A recent spate of applications built on OpenAI’s GPT-4 API has the crypto community buzzing with designs toward the development of a fully-autonomous, self-correcting cryptocurrency trading bot.
Two such apps, dubbed ‘BabyAGI’ and ‘AutoGPT’, have received particular notice with many users attempting to build crypto trading applications on top of them.
The big idea behind both apps involves task management for GPT-4. Currently, GPT-4 excels at natural language processing, as is evidenced by the demonstrable usefulness of the ChatGPT interface, but it has no capacity for memorization.
Applications built on the GPT API are basically limited to single-session use, meaning the model can’t recall information from previous interactions. This has to do with the amount of data (referred to as the number of ‘tokens’) individual queries require, and GPT’s tendency to hallucinate — a problem that becomes increasingly noticeable as token counts rise.
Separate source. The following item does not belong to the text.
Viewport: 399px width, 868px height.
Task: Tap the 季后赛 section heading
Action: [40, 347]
Users are, essentially, starting with a clean slate whenever they query the machine. In terms of building a crypto trading application capable of self-correction and historiographic analysis — adjusting to real-time market conditions while simultaneously keeping short and long-term trends in focus — this means even the most robust bot built on the GPT API would typically require heavy human supervision.
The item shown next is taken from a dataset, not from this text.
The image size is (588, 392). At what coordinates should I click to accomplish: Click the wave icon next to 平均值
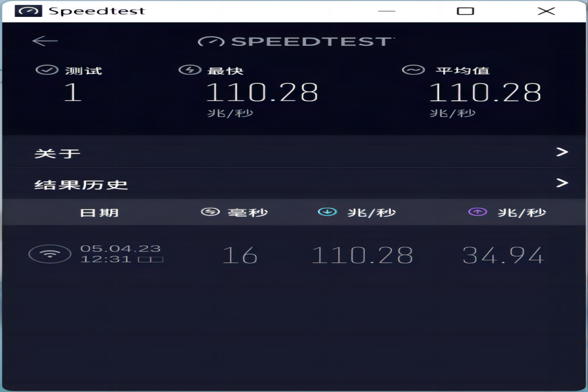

Some clever developers may have discerned a potential method for circumventing these limitations by building applications that take advantage of GPT’s ability to generate code and connect to external sources.
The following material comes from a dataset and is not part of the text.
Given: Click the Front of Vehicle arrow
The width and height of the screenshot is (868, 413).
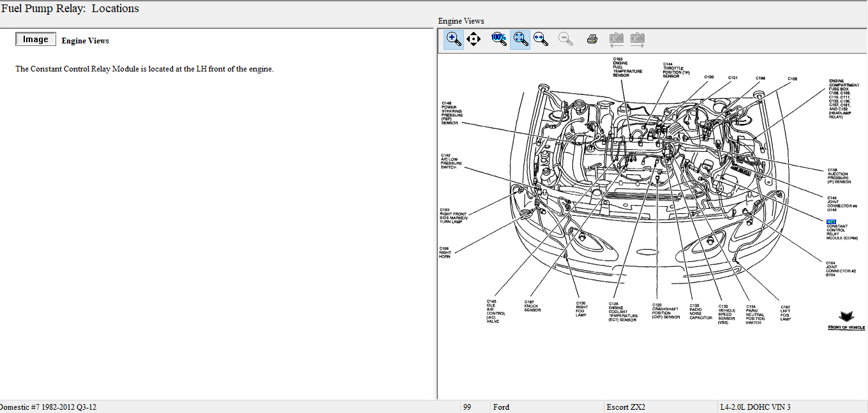Looking at the screenshot, I should click(x=846, y=317).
We’ve seen our fair share of trading bots, but the goal of these particular apps goes beyond simply automating crypto news aggregation or teaching a machine learning agent how to recognize the dip.
AutoGPT, for example, uses GPT-4 to generate code and then exploits GPT-3.5 as what appears to be a virtual artificial memory space wherein information is combined and shuttled between the two.
Another effort, BabyAGI, combines GPT-4 with LangChain, a coding framework, and Pinecone, a vector database, to spawn new agents in order to complete complex tasks without losing focus on the original objective.
Both apps could have the potential to serve as the backbone for a multi-agent, fire-and-forget AI application capable of managing a crypto portfolio from top to bottom based on little more than plain language prompting.
While it appears neither app was specifically designed with the cryptocurrency market in mind, we’ve spotted several efforts across social media and on GitHub to adapt one or both for autonomous trading.